La chica del polar rosa
—alias Niña con Coletas, alías Virgen Negra, alías Zorra con Botas y, finalmente, conocida con el críptico nombre de O.O— caminaba deprisa sobre sus altos tacones de aguja, parándose a cada rato para introducir una mano bajo su minifalda, abrirse paso con los dedos debajo del tanga y rascarse el pubis rasurado, lo que le producía un placer infinito. Caminar, detenerse, explorar… Un hilillo de saliva le resbaló por la comisura del labio hasta ocultarse en sus pechos prietos, atrapados en un corpiño negro confeccionado a base de alambres de plástico y terciopelo.
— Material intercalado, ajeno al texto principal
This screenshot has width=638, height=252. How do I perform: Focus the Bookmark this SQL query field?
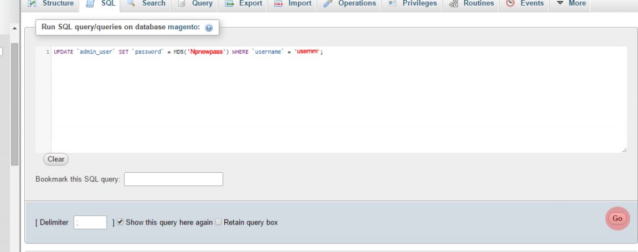[173, 180]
Se acarició su pálido cuello para limpiar la baba y, al hacerlo, introdujo un dedo en el escote, la uña color cereza friccionando el canalillo. Murmuró el nombre de su señor
—“Maestro de Escuela”— y sus palabras suspiradas en el callejón y acompañadas por el maullido de los gatos encelados le provocaron un escalofrío que recorrió su espina dorsal, se enredó en sus caderas y culebreó hasta su trasero como si la mítica serpiente kundalini la embistiera. La imaginaria sacudida la hizo trastabillar hasta caer de bruces al suelo y golpearse el mentón contra el duro asfalto. Se había mordido la lengua, y le gustó, hasta tal punto el dolor era un afrodisíaco. “¿No son placer y dolor, como el bien y el mal, la misma cosa en diferente gradación?”. Aquella suerte de ideas contradictorias la aturdían, entonces su mente se desdoblaba y una parte de ella volaba atrás en su memoria. “No es propio de una señorita atender a cuestiones filosóficas”, casi le parecía oír a la hermana Clara amonestándola desde su púlpito de decencia y ahora, como entonces, la imagen de la vieja monja levantando el dedo acusador la embriagaba de un calor obsceno y brutal… Era el infierno en sus bragas de niña que conoció el pecado y las tablas de multiplicar. Enervado su espíritu de aquel dolor que superaba el espanto o que era el espanto mismo, se irguió con solemnidad, abandonando, como al descuido, entre los montones de basura de algún contenedor saqueado por mendigos, su poca precaución y sus escuetas bragas de leopardo. Volvió a murmurar el nombre de su señor y cojeó briosa, como el tullido en peregrinación de un dios mayor, los pocos metros que le separaban del club.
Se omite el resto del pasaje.